La Gatta, una favola moderna .....

LA GATTA, UNA FAVOLA MODERNA


La Gatta vi dà il benvenuto....

La Gatta potrà essere la vostra amica virtuale nei giorni di pioggia, nei momenti di solitudine...

La Gatta proverà a farvi sorridere con le sue stranezze, con le sue piccole follie...


Potete comunicare con la Gatta, inviando mail a: lagattabybarbara@gmail.com

L'indice dei singoli Capitoli è nell'Archivio in fondo alla pagina blog.... lì troverete anche i primi Capitoli....

Buona lettura :)



lunedì 20 febbraio 2012

La Gatta © by Barbara Giorgi - 23 capitolo

23.  OSTRICHE  E  CHAMPAGNE  


Quando noi ragazze, dai quindici ai settant’anni (e oltre) dobbiamo presentarci ad un appuntamento con un “lui”, godiamo più dell’attesa che del momento in sé. E’ come la vigilia di una festa, come un “sabato del villaggio” (scritto da uno che  viveva di frizzi e lazzi…. ).
Ed è proprio in nome e per conto di questo leopardiano principio che noi brave ragazze spendiamo buona parte della nostra esistenza in operazioni di auto-reset,  quando siamo in quella fase di incognita: pur essendo sospese in un limbo di pensieri su ciò che avverrà, riusciamo comunque ad agire con un perfetto susseguirsi di delicatissime operazioni di pronto intervento. Ma a volte tutto questo impegno va a farsi benedire.

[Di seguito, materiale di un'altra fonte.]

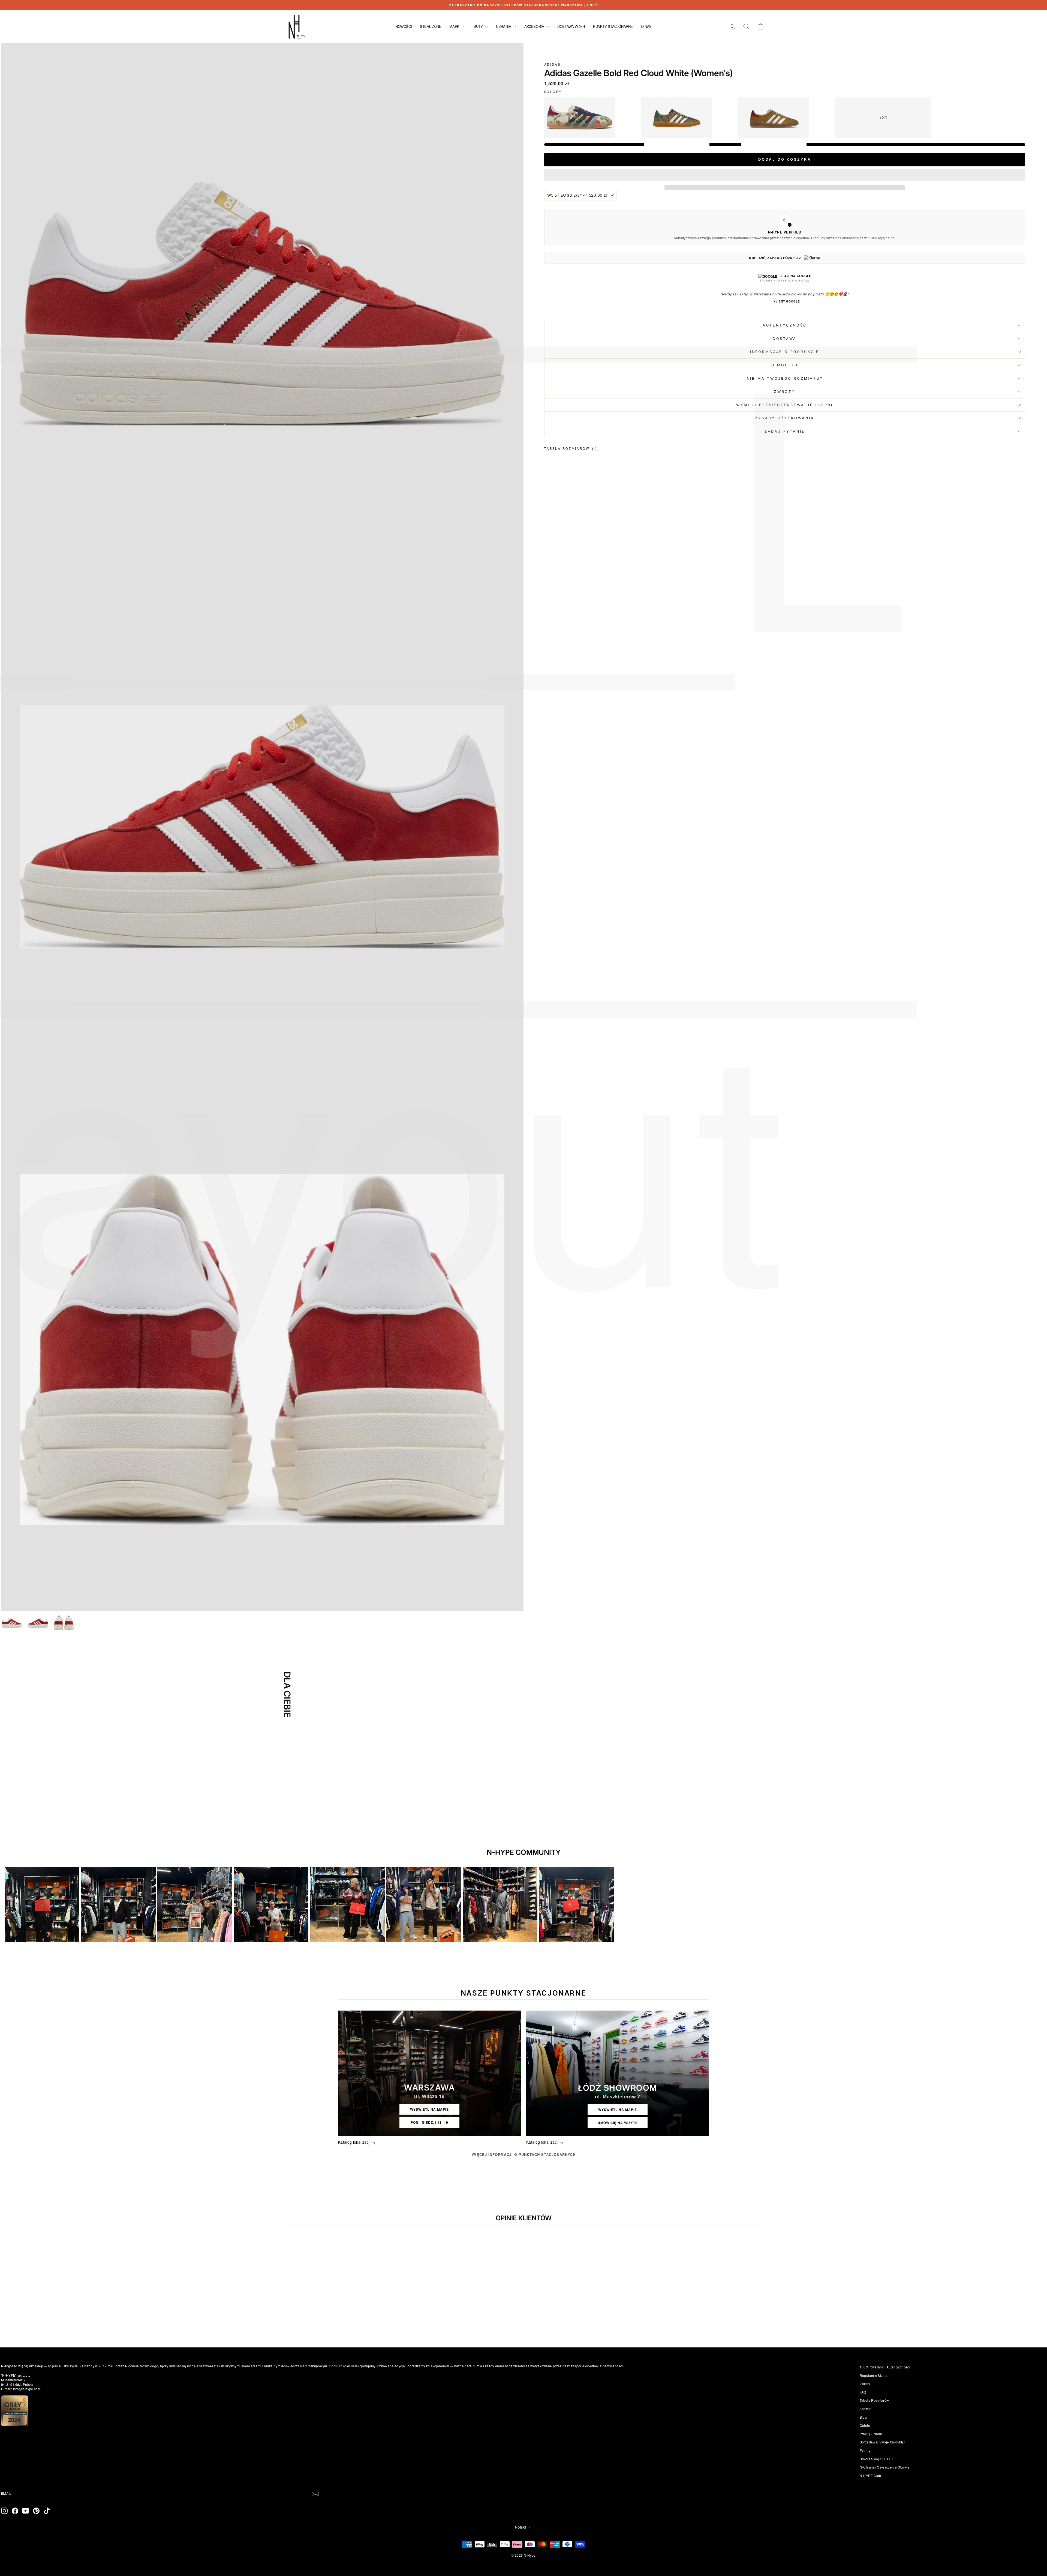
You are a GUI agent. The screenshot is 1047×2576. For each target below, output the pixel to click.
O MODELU (784, 365)
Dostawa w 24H (571, 26)
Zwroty (865, 2383)
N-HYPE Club (870, 2475)
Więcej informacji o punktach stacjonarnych (524, 2154)
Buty (479, 26)
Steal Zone (430, 26)
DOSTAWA (785, 339)
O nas (646, 26)
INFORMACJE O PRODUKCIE (784, 352)
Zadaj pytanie (785, 431)
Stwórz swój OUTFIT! (876, 2459)
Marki (455, 26)
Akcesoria (534, 26)
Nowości (403, 26)
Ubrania (504, 26)
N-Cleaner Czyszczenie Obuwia (885, 2467)
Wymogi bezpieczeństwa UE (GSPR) (784, 405)
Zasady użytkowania (784, 418)
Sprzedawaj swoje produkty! (882, 2442)
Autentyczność (785, 325)
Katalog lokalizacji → (356, 2142)
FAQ (863, 2392)
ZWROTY (784, 392)
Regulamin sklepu (874, 2375)
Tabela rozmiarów (874, 2400)
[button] (784, 175)
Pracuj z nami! (871, 2433)
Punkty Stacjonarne (613, 26)
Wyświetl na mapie (429, 2109)
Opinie (865, 2425)
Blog (863, 2417)
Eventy (865, 2450)
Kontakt (865, 2408)
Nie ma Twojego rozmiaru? (785, 378)
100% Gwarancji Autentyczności (885, 2367)
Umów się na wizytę (618, 2122)
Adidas (552, 64)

Come nel caso della Gatta: dopo la discesa dalla moto-astronave finalmente parcheggiata davanti al ristorante, il suo look  ha effettivamente subito una leggera devastazione. Infatti, la povera ragazza deve affrontare una situazione alquanto bizzarra, tra  srotolamento vestito da sera (ridotto a fisarmonica) e tamponamento fondotinta (ridotto a fonduta). Tanto per menzionare solo due operazioni tra le mille necessarie ad un ritorno alle origini.
Davanti al ristorante, la Gatta vorrebbe abbandonare lì moto e motociclista. Ma poi quest’ultimo si toglie il casco e lei riesce a vedere per la seconda volta due occhi che le sembrano i più belli che un essere umano possa avere. Anche un marziano.
Non  riesce a staccare gli occhi da quel viso e dice a se stessa, mentendo in modo vergognoso: “Discreto….” ma la tachicardia che si ripresenta, insieme ad un leggero volare di farfalle nello stomaco, le trasmettono un messaggio diverso: “Unico….”
Il Duca ora le sorride e le prende delicatamente le mani: “Sono felice di essere qui con te….” dice con un tono sommesso e la voce profonda di un doppiatore di film hollywoodiani.
“Ahi….” pensa la Gatta, sentendo che le sue difese, gli artigli, la corazza, la fortezza, le mura merlate del castello, il ponte levatoio…. tutto sta cedendo! E allora usa l’ultima barriera che le resta, l’ultima carta da giocare per creare nuovamente un po’ di distanza tra lei e il pericolo incombente. E in modo alquanto infantile esordisce con un “Ho fame! Che ne dici di entrare?”
Il Duca annuisce, le prende la mano e la accompagna delicatamente verso l’entrata. Entra per primo, come galateo comanda: un po’ vecchiotto come modus operandi, ma pur sempre valido ed apprezzabile.
Il locale appare agli occhi della Gatta come un luogo davvero sublime. Luci soffuse, pareti bianche e nere, tavoli coperti da tovaglie di seta damascata color grigio perla, poltroncine dorate con un grande schienale, rivestite di seta. Composizioni di orchidee freschissime su ogni tavolo. Al centro della sala, una vasca di marmo nero circolare, colma d’acqua, dentro cui  galleggiano delle enormi ninfee bianche e rosa. Un’atmosfera  elegante: un po’ costruita, un po’ fredda, ma certamente affascinante.
Superato il guardaroba, ecco la postazione del direttore di sala, dietro il suo bel bancone di legno dorato, stile barocco esagerato e anche di più. Il direttore ricorda alla Gatta l’uomo-pinguino del palazzo Malasorte. Alto alto, grande e grosso, rigido come una colonna: sorride con i suoi cento denti e accompagna i due clienti al tavolo. Perfetto! Il tavolo migliore: quello più vicino alla vetrata che dà sul giardino interno, illuminato a giorno, stracolmo di piante esotiche e statue.
“Ma quanta magnificenza!” pensa la Gatta, che ora inizia a sentirsi un po’ sui carboni ardenti “cosa devo aspettarmi ancora? Vabbè, la colpa è mia! Ho chiesto io di cenare in un ristorante chic!”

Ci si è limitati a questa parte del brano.